Mom’s personal hygiene has declined more than usual lately. She hugged me hello, and both she and her apartment smelled off. I was also very troubled to see the sweat suit she was wearing be riddled with holes and food stains.
The strongest source of the smell came mainly from her closet. Then I looked around realizing everything in her apartment needed a good scrubbing, cleaning, vacuuming, and even a steam clean.
‘How did this happen under my nose’ I thought (pun intended), ‘I visit almost every day!’ I liken it to haircuts – suddenly, whammo, one day I need a haircut.
There is no failure on Brookdale Senior Living’s part. They keep her toilet and shower clean, her bathroom floor mopped and her carpet vacuumed. Brookdale does her laundry, sheets and towels while I do a deep clean about every 4 months. Maybe it is time to up her level of care?
Problem with that is Mom would be offended and defensive about someone assisting her with showering and dressing. She is still capable – she isn’t wearing mismatched clothing, and she just needs to shower.
The next day I began cleaning. I had a few hours to myself because after her breakfast she takes a walk, then does her crossword puzzle in the lobby or sun room.
When Mom returned, she side-stepped around the vacuum cleaners and bucket full of cleaning supplies without connecting any dot. She sat down on the couch and asked how I was and what I was up to that day.
The loads of clothing by the door, however, did get her attention and she asked about them. “I’m cleaning up your apartment a little, Mom. I’m also taking some clothing items home to launder myself,” I said. She looked confused by this. “Why?” she said rather defensively. I took the opportunity to tell a quick “Gram” story.
Gram, Mom’s mom, also lived at an assisted living residence. She was always very self-conscious, often asking me, “Vic, do I smell like an old person?” She never did, but it was sweet how she asked. While Mom was giggling over what a typical a comment that was from her own mother, I gently segued into my observations of her own personal cleanliness.

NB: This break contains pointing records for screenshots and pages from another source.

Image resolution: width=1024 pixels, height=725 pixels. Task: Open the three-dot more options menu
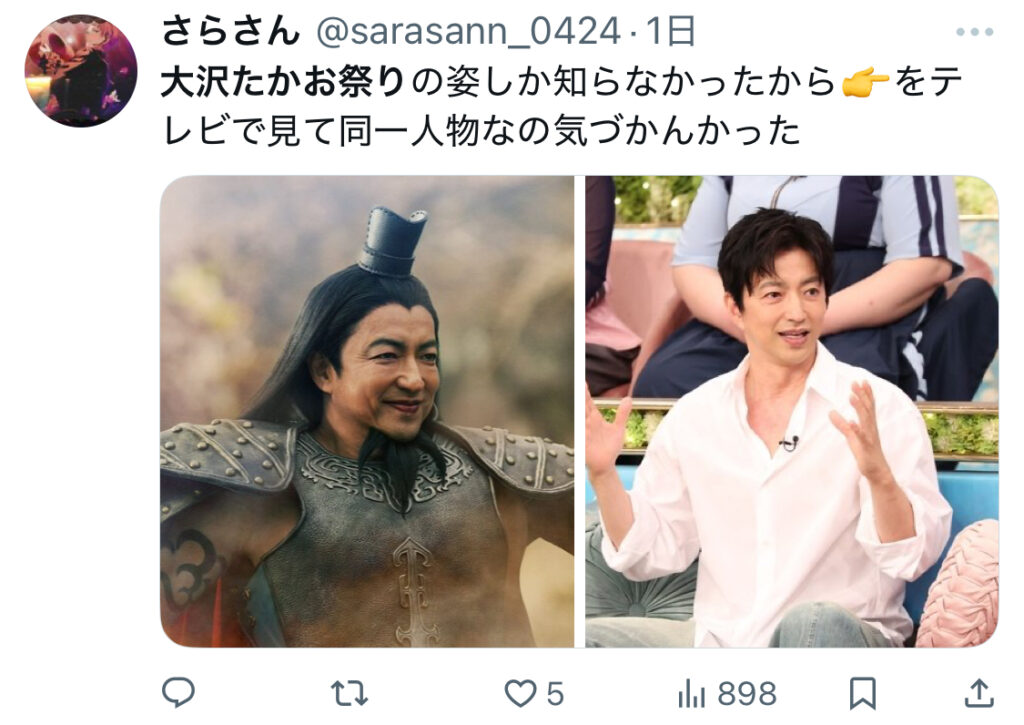tap(974, 31)
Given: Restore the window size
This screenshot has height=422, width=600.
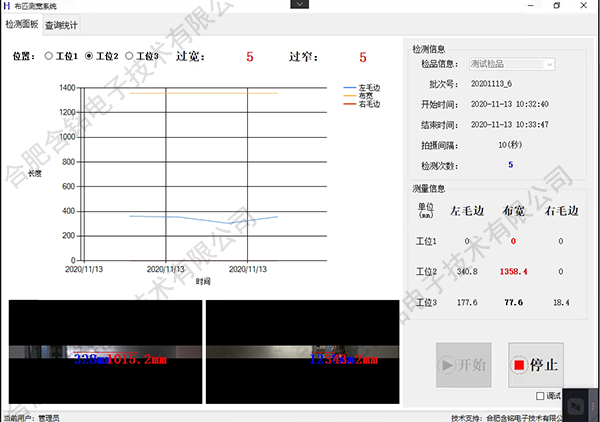Looking at the screenshot, I should coord(557,6).
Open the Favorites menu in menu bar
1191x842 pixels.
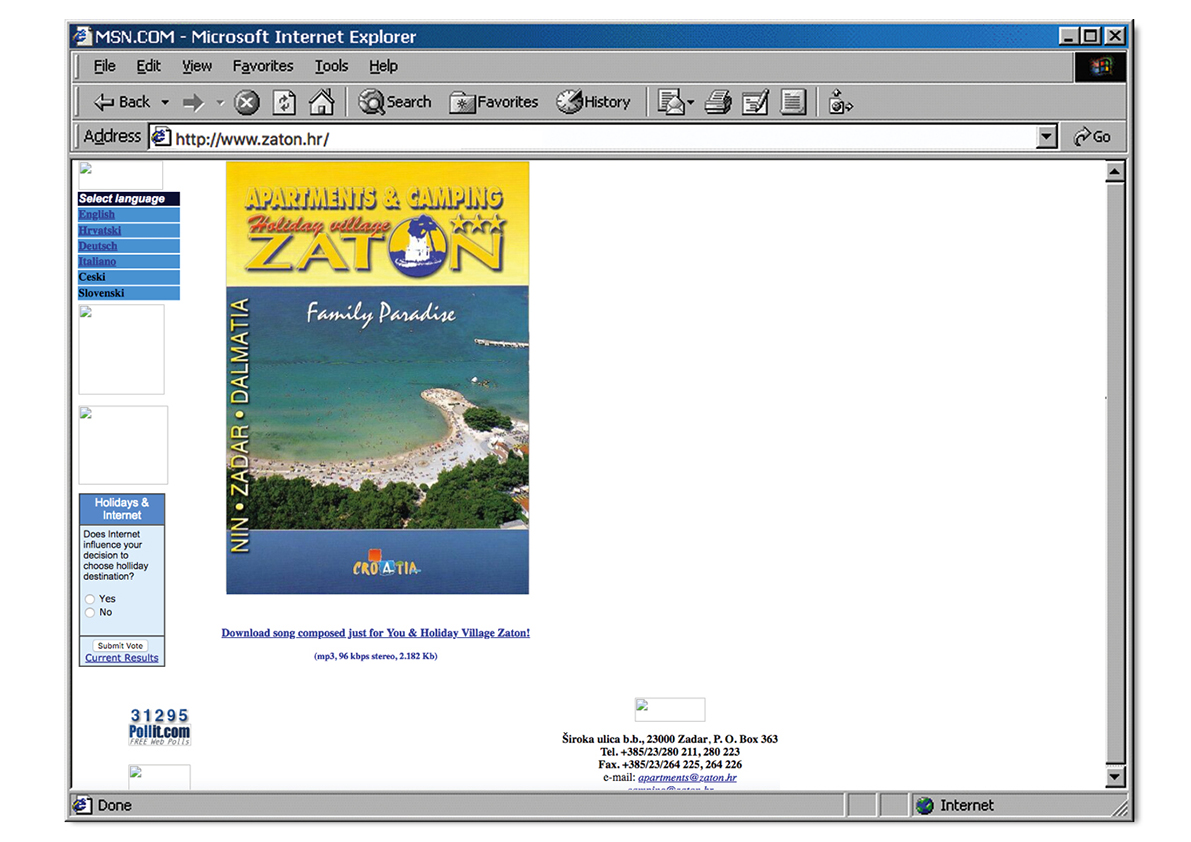coord(263,66)
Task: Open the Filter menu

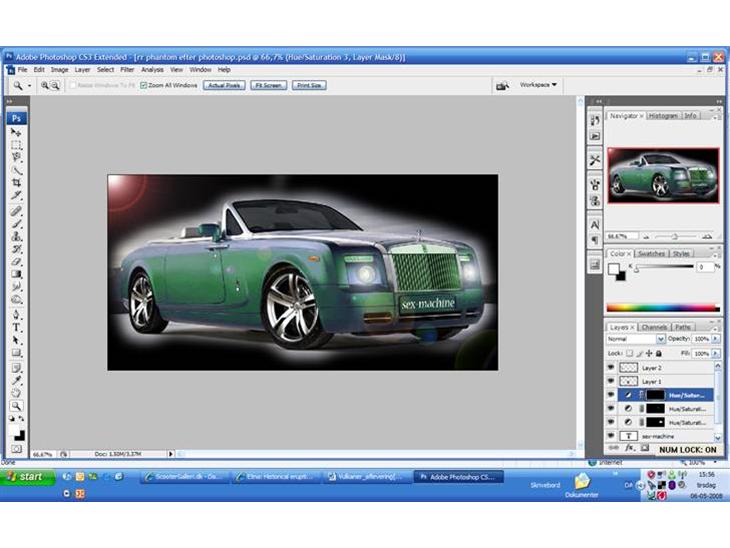Action: [x=127, y=70]
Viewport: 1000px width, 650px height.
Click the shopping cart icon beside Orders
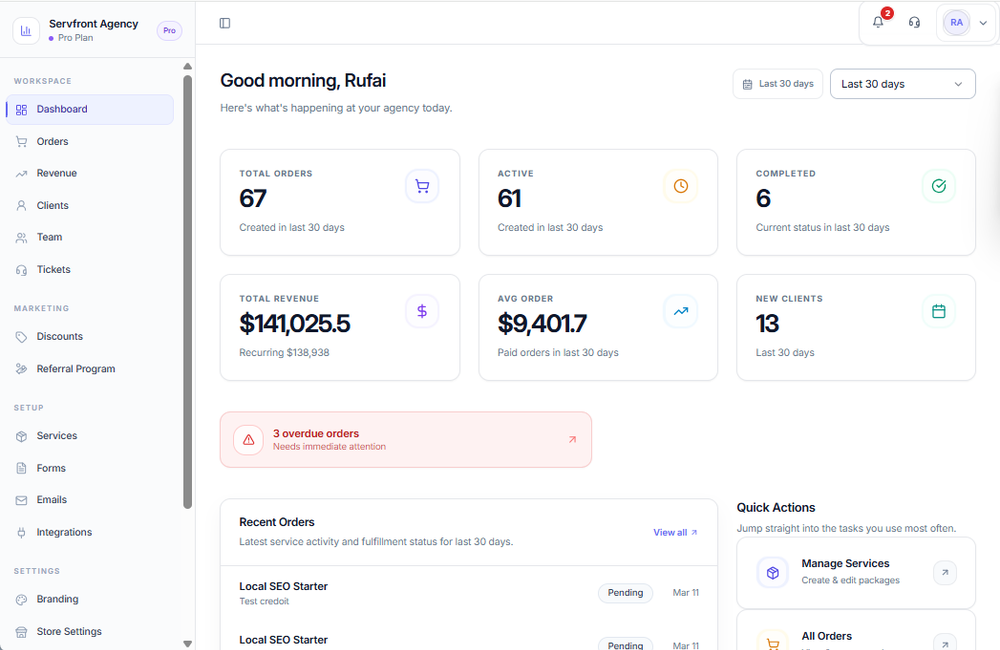21,141
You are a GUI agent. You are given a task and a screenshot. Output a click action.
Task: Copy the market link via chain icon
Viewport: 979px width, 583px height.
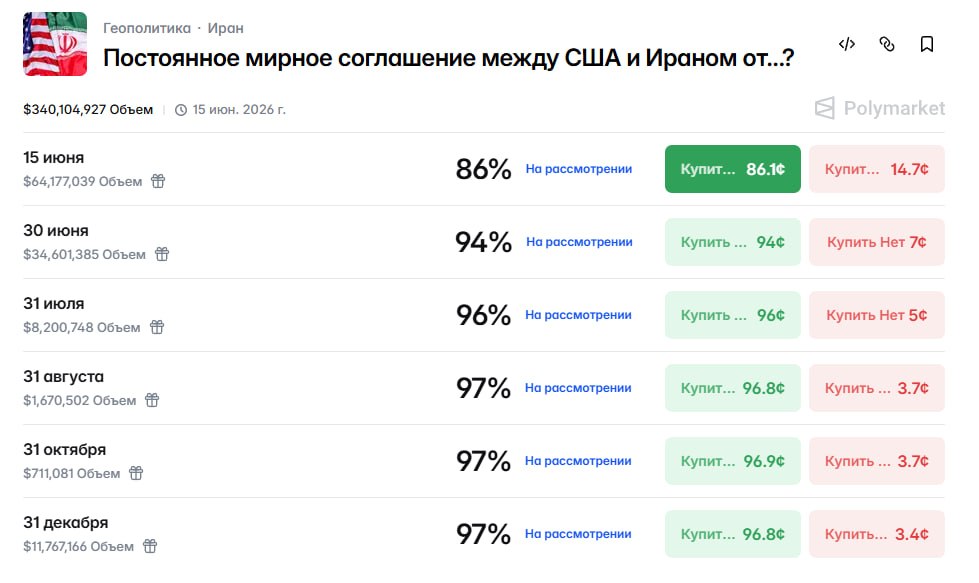887,44
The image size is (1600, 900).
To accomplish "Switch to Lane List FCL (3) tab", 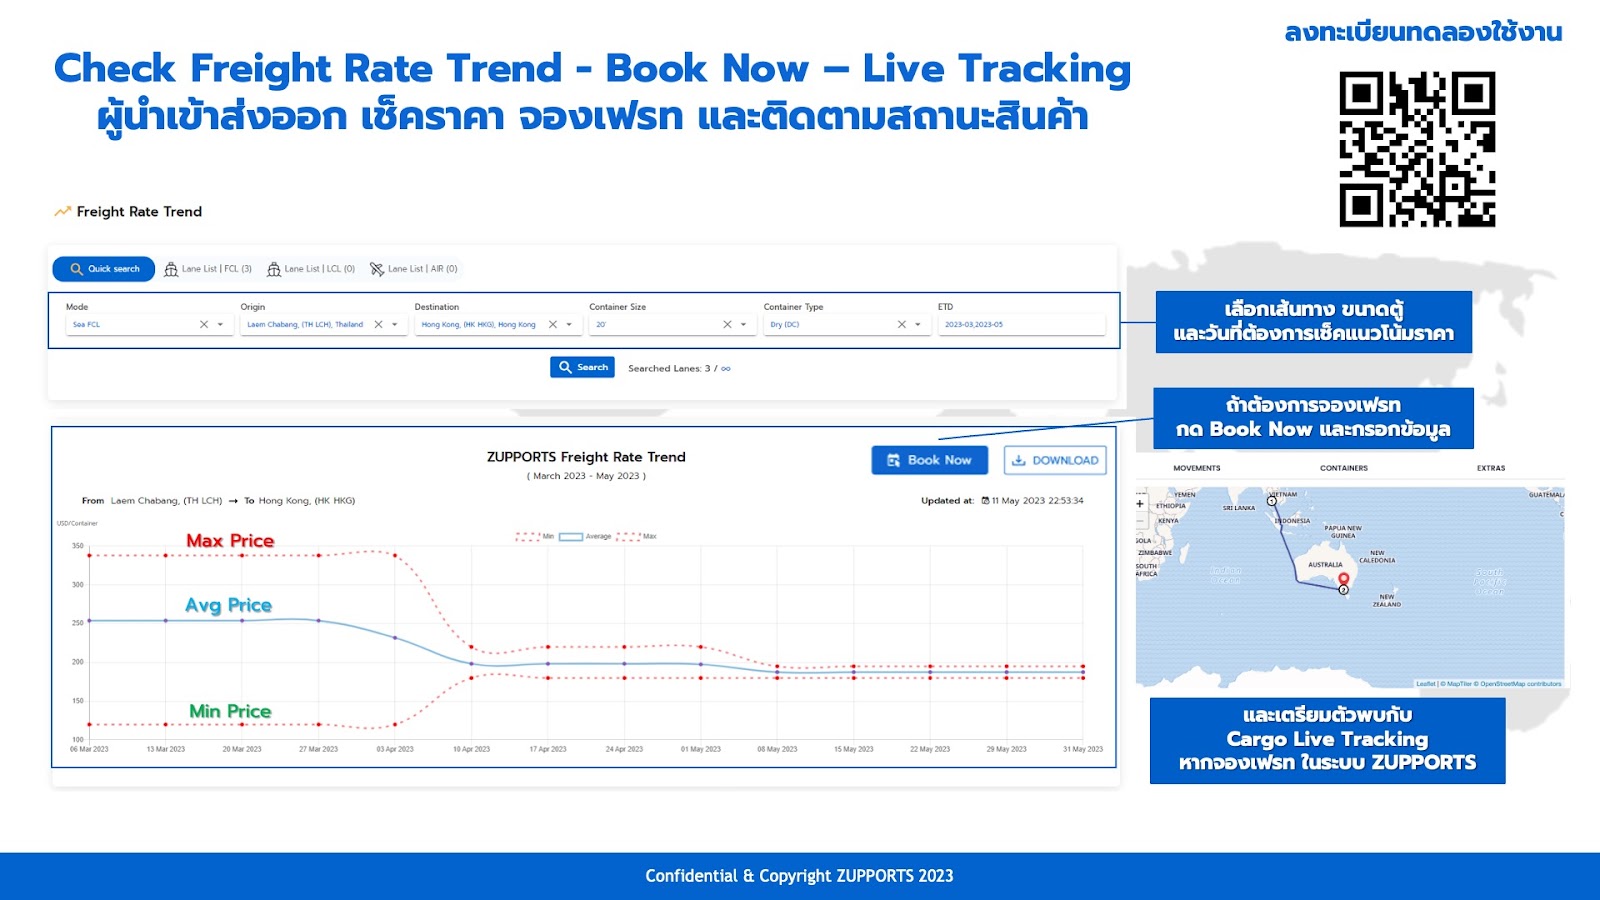I will [x=208, y=269].
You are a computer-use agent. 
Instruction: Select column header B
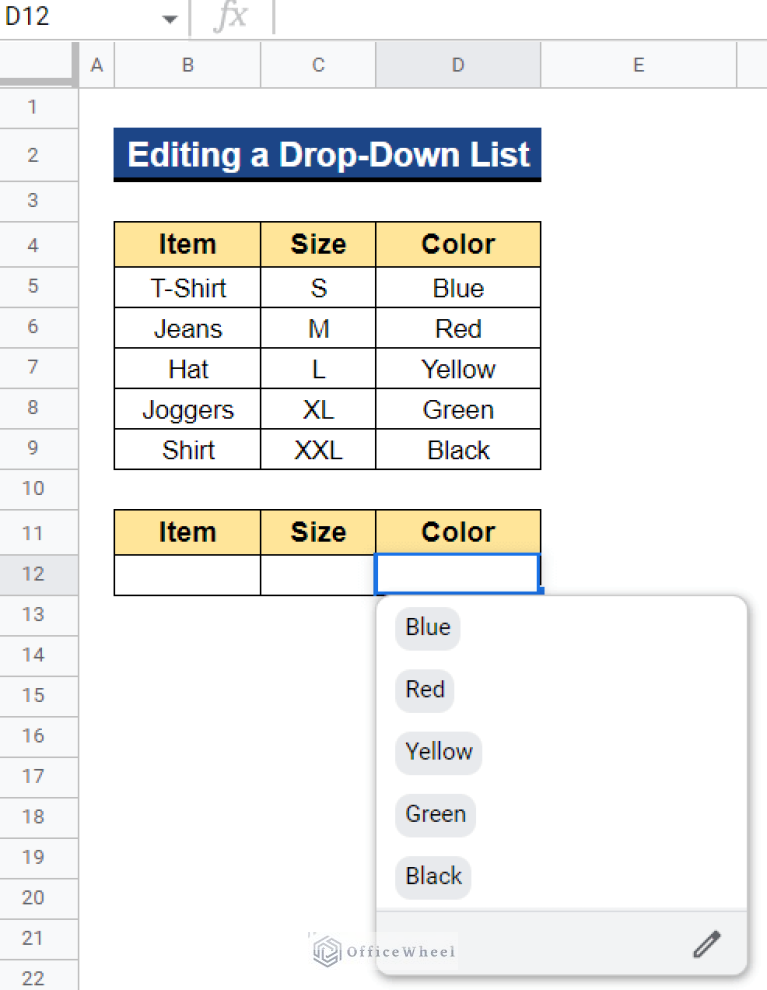187,64
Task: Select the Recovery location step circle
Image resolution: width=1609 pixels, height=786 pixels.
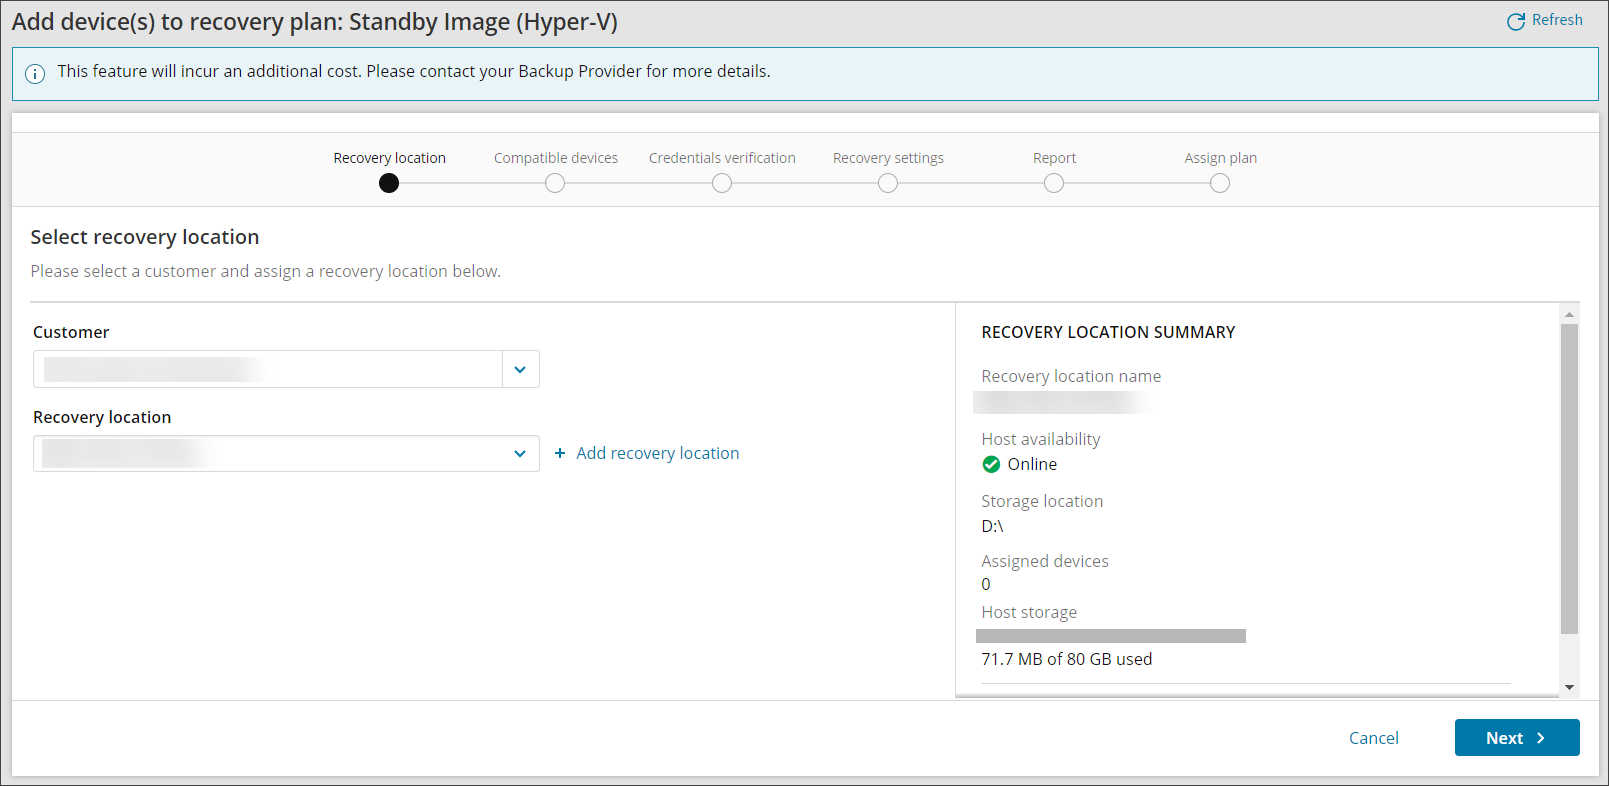Action: click(389, 183)
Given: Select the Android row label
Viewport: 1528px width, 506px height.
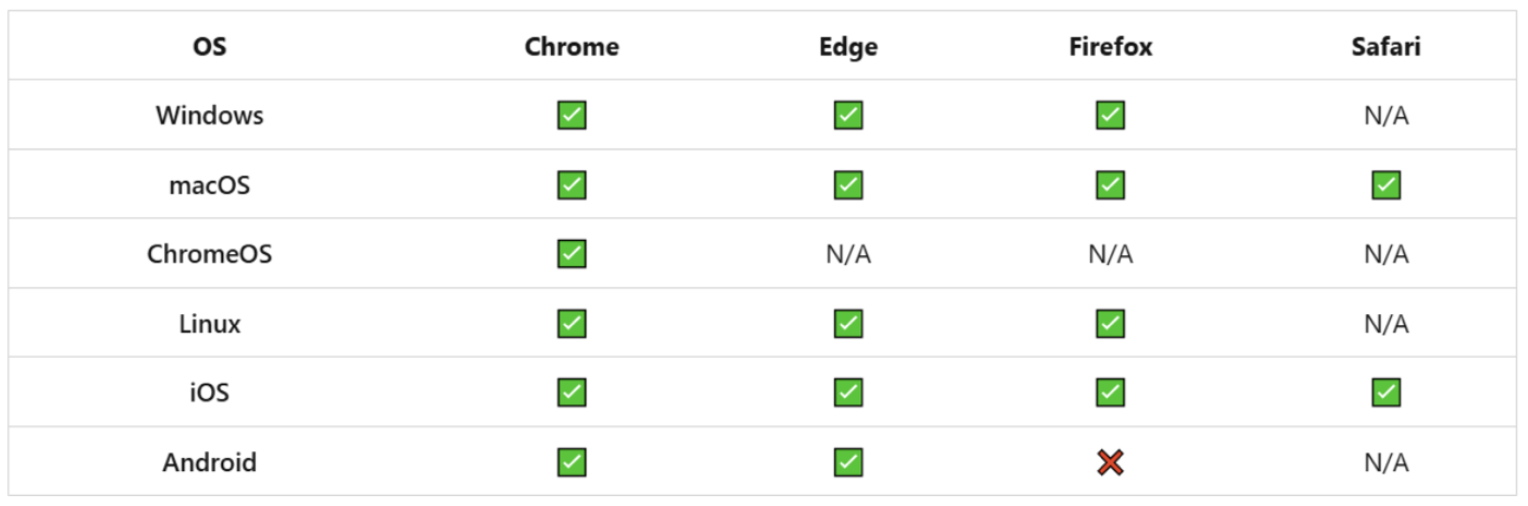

She was surprised at what I was telling her. “Huh!” she says, “I just don’t smell that at all!” Then a horrified look came over face, “Do I smell like urine or poo?” “Thankfully no, Mom,” I reassured her, “You’re not there yet. …but I am!” I said, lightening the mood. I continued dryly, “I’m wearing Depends as we speak – Frank and Marco had to have this same sit-down chat with me last week. Can you believe that?! My own dogs!!” That cracked her up. I then showed her a note I taped next to the shower that “Frank” made, “Grandma, please shower today. Sincerely, Francis Sinatra.” “Well,” Mom replied, “You tell Frankie ‘Thank You’ from Grandma!”
God bless her for taking it so well.
I talked to management when I left that day. Brookdale concurred her appearance and body odor had been worsening but their efforts to get Mom to shower had been met with less than kind remarks. I told Brookdale I talked with her myself, put a note by her shower from her “grand-dog” to “take a shower today,” mentioned I had thoroughly cleaned and steam-cleaned her apartment, and was taking all her clothing home in shifts to be laundered or thrown out. Brookdale also agreed that Mom doesn’t need assistance IN the shower or help dressing, she simply needs overseeing.
Over the next few days I returned her laundered clothes and was thrilled find her apartment smelling very clean and fresh. Each time I came by, Mom had showered, her hair was styled, she had on clean clothes, and was even wearing a hint of make-up!
What Is True for Me: Love has many forms of care. Having the discussion and problem-solving personal hygiene is not an easy topic. It’s right up there with taking the car keys and having to move away from home.
I expect one day, Mom will need assistance showering and dressing, but for now, our solution is simply to supervise. This will work until it doesn’t work. And then we will shift our care to accommodate the next change, which can very well be tomorrow or this afternoon.
Failing hygiene is disheartening. Like so many other things that simply vanish with dementia, I remember my mother as a sharp dresser who cared about her appearance and the cleanliness of her home. I believe she still does care, but dementia voids many filters.
Over time, this disease has robbed her of her sense of smell and taste. It has robbed her of a natural gait. It has taken away discernment of every kind, and it is why she can wear a sweat-suit that is far from clean and suitable.
Love makes the effort to help. Yet love guarantees nothing in return. There is no part of dementia that is okay with me, nevertheless I will try. It’s just what love does.